**Work task:**
Every line in the entries that holds "agent" should be identified and copied.

[Dataset entries]
────────

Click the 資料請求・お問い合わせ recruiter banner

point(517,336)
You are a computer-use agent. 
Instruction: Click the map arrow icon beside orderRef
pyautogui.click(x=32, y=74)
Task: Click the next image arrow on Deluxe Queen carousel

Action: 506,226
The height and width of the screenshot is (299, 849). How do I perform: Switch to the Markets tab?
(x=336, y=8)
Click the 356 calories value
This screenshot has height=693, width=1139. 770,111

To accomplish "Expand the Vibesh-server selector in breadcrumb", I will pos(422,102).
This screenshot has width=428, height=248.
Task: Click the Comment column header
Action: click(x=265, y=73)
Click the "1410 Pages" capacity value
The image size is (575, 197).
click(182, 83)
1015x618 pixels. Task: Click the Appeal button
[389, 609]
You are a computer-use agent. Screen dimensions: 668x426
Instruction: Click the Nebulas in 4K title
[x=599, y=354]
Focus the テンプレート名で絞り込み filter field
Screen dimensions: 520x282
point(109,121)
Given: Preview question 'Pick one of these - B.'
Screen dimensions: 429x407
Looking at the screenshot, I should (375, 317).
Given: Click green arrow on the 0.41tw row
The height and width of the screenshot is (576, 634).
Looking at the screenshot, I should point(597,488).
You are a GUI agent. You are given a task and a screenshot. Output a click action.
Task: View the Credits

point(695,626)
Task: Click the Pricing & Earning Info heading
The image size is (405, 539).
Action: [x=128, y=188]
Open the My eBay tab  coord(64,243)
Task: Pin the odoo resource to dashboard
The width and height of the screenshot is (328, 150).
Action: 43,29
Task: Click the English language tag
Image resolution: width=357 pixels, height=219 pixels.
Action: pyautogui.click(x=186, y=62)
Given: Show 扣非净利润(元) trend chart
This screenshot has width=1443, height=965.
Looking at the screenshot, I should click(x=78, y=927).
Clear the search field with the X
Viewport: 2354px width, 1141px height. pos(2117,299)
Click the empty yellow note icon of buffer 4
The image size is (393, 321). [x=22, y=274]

────────

**Solution to this problem:**
You are a computer-use agent. 
You are a computer-use agent. Screen dimensions: 668x426
You are a GUI agent. You are given a task and a screenshot. Output a click action.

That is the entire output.